SET EXERCISE: Arrange the portion of the entries below that opens with the line containing "Return the [X, Y]" and closes with the final line of the entries, both included, as a Markdown table with columns headed No. and Text. Number each row, omit blank lines, and leave out the pictures.

PROVIDED ENTRIES:
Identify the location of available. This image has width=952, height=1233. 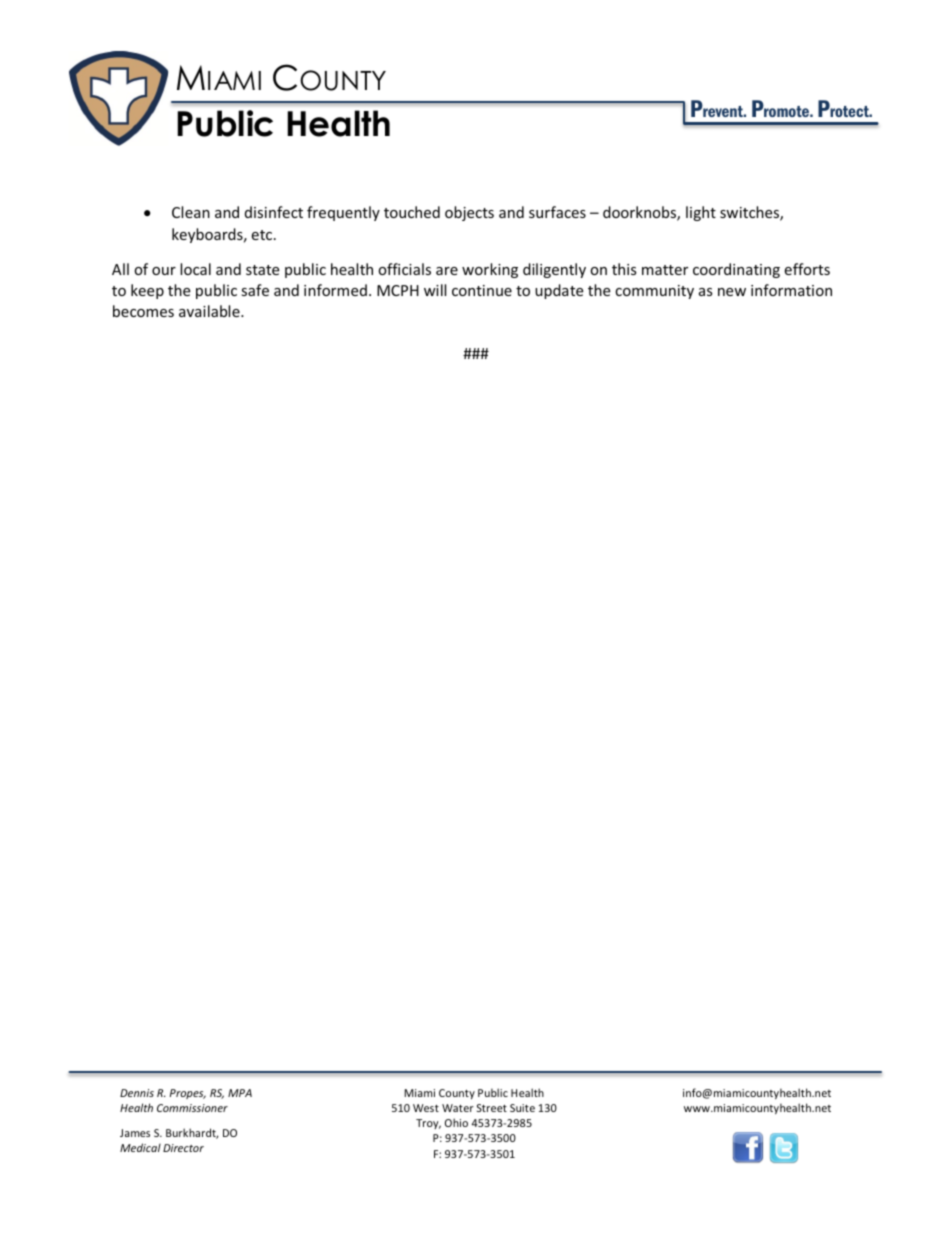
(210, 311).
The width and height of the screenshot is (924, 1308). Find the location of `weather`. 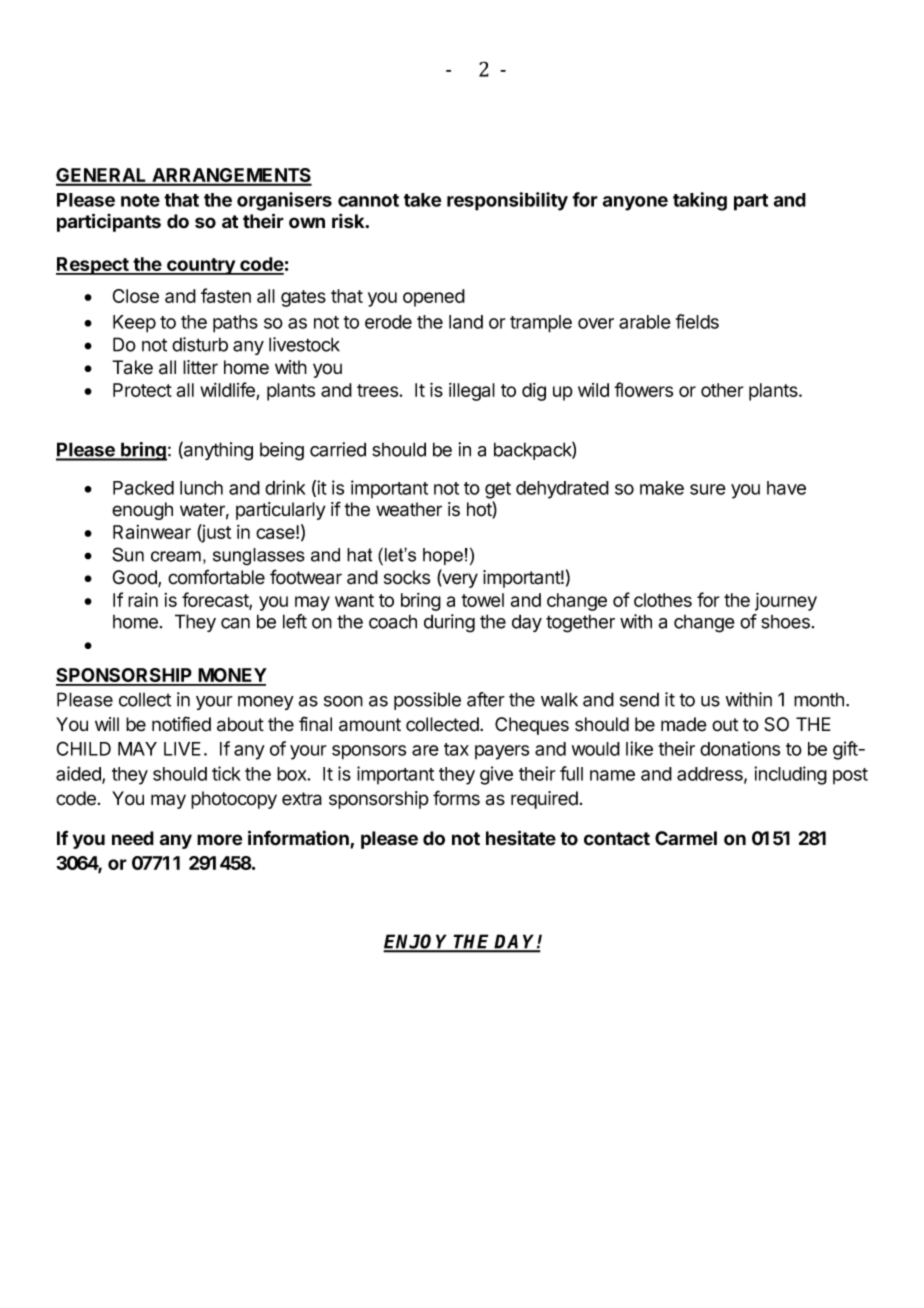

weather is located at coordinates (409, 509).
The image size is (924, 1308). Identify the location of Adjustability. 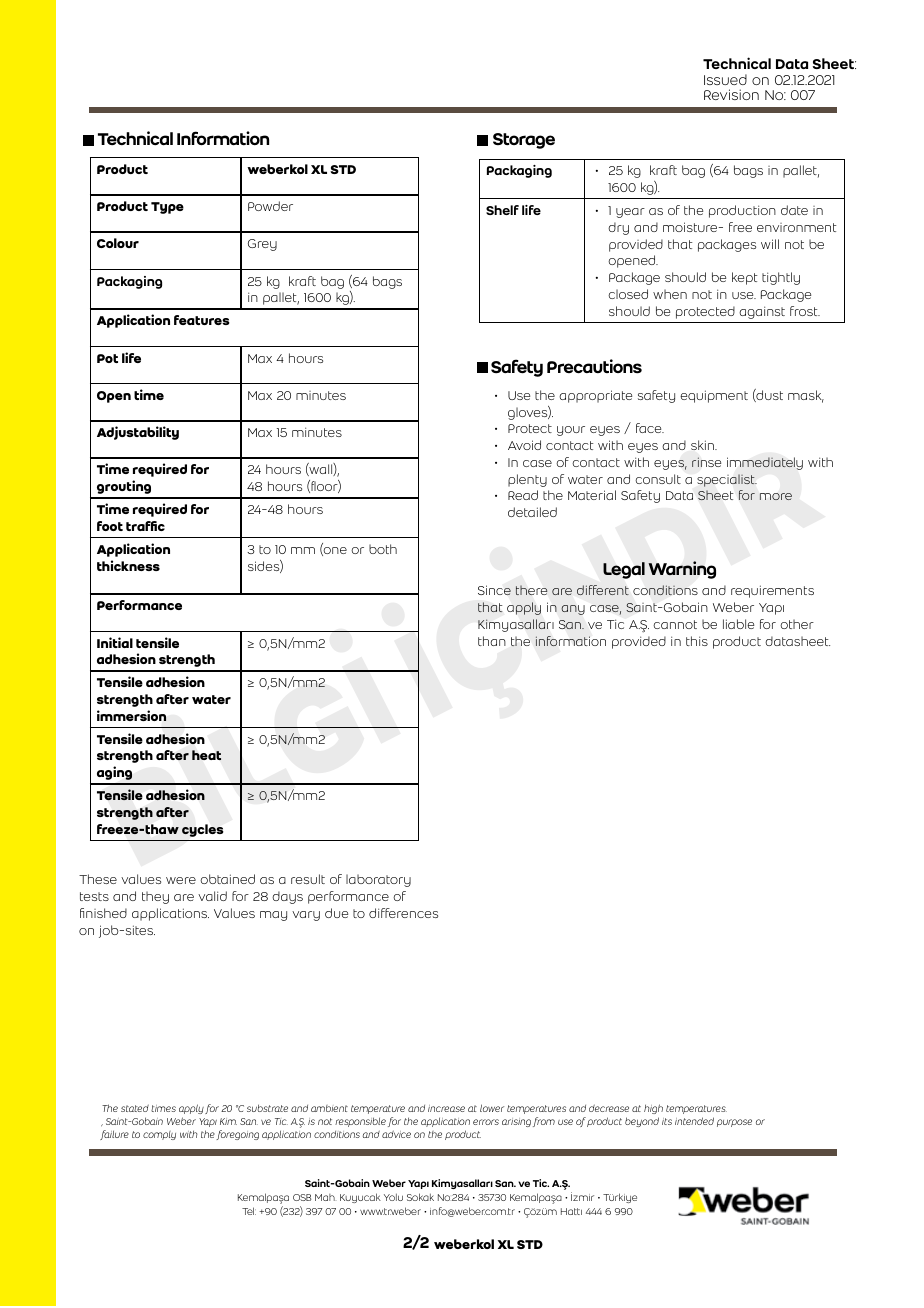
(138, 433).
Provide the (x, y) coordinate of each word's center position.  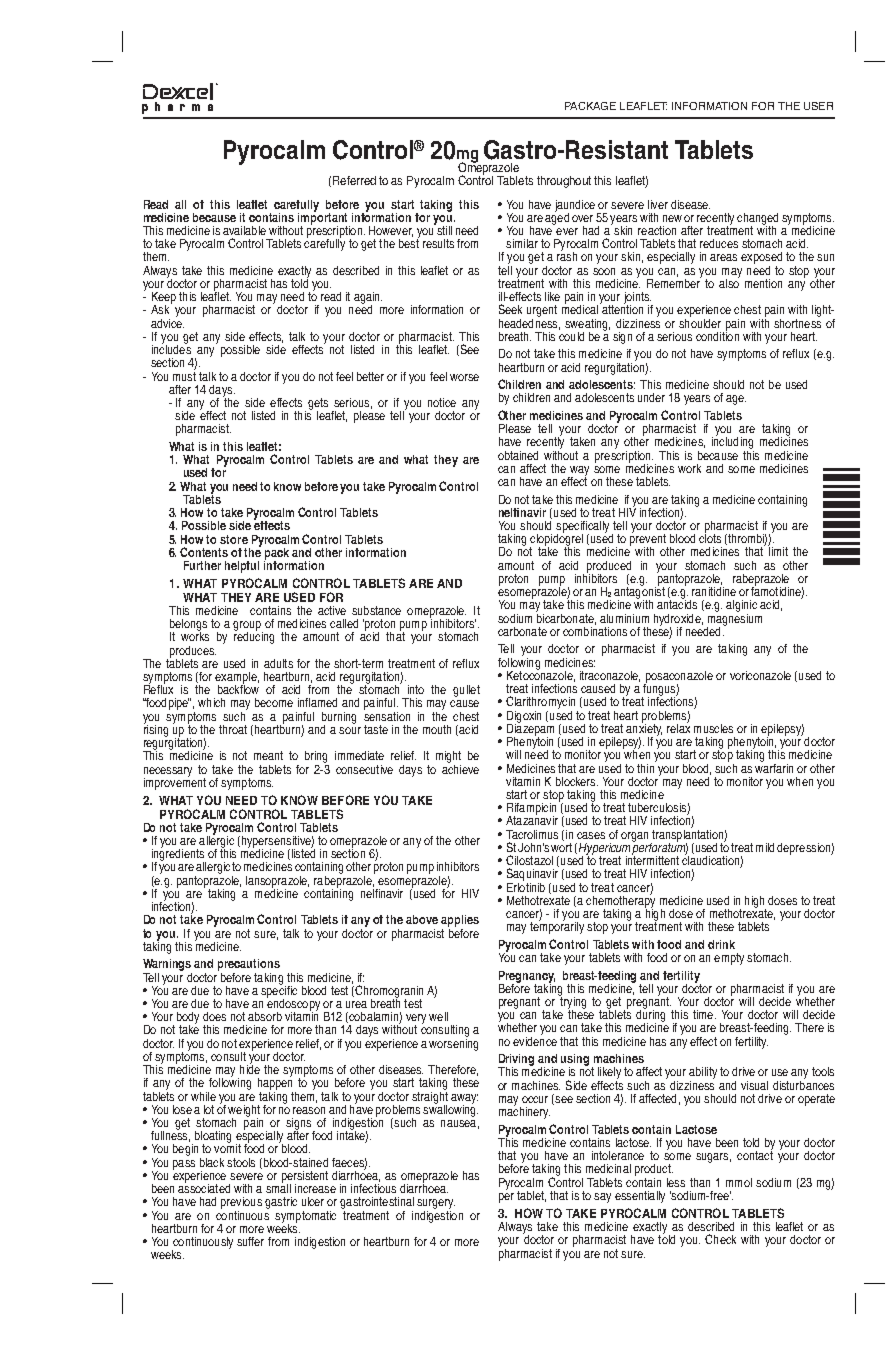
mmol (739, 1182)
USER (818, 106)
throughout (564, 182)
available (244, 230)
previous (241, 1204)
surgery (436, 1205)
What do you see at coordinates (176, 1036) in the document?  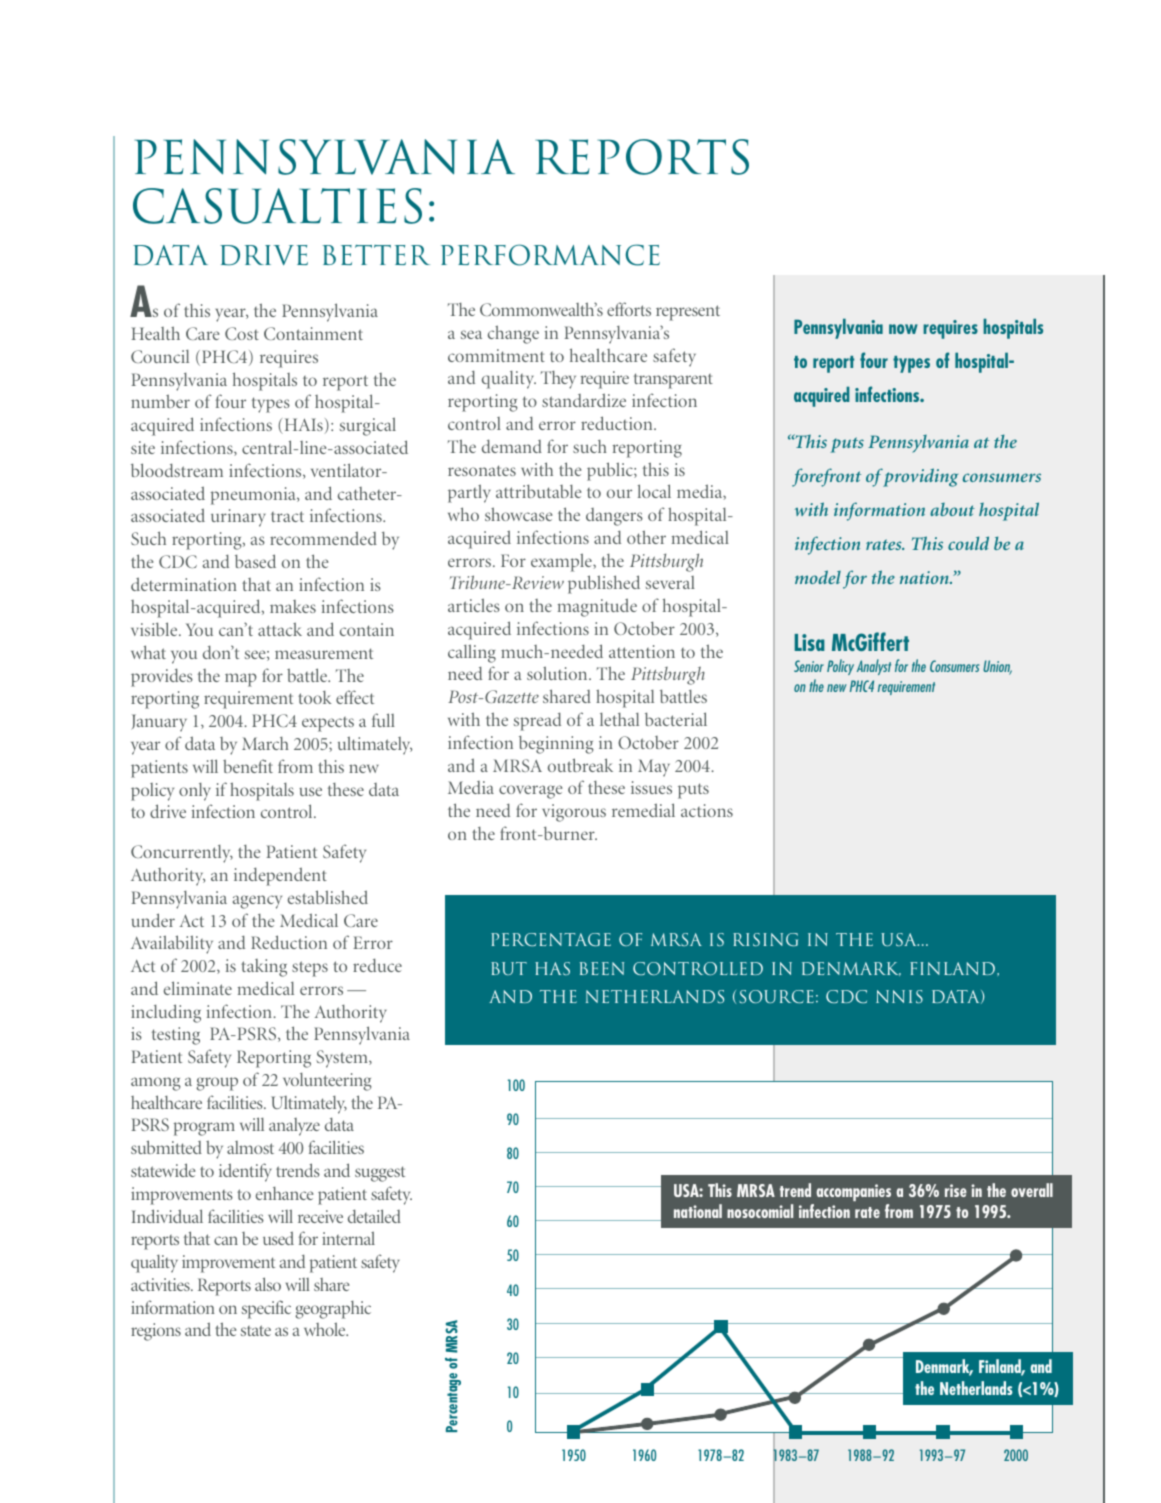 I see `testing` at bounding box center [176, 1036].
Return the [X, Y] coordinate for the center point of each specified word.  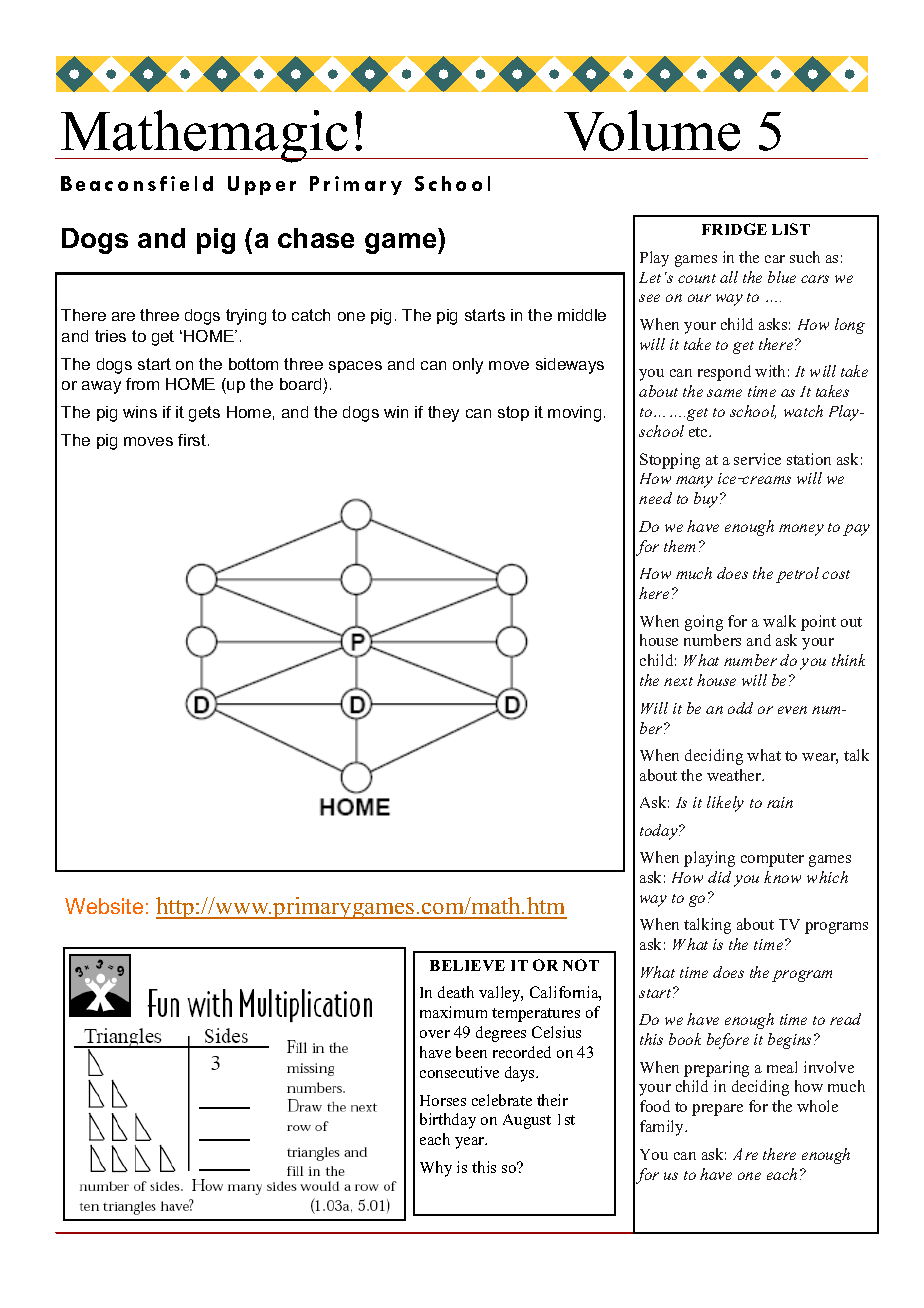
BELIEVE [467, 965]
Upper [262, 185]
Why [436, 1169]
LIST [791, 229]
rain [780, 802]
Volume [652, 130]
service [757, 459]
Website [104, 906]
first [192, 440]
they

SOLUTION TO THIS PROBLEM:
| No. | Text |
|---|---|
| 1 | Return the [X, Y] coordinate for the center point of each specified word.   |
| 2 | BELIEVE [467, 965] |
| 3 | Upper [262, 185] |
| 4 | Why [436, 1169] |
| 5 | LIST [791, 229] |
| 6 | rain [780, 802] |
| 7 | Volume [652, 130] |
| 8 | service [757, 459] |
| 9 | Website [104, 906] |
| 10 | first [192, 440] |
| 11 | they |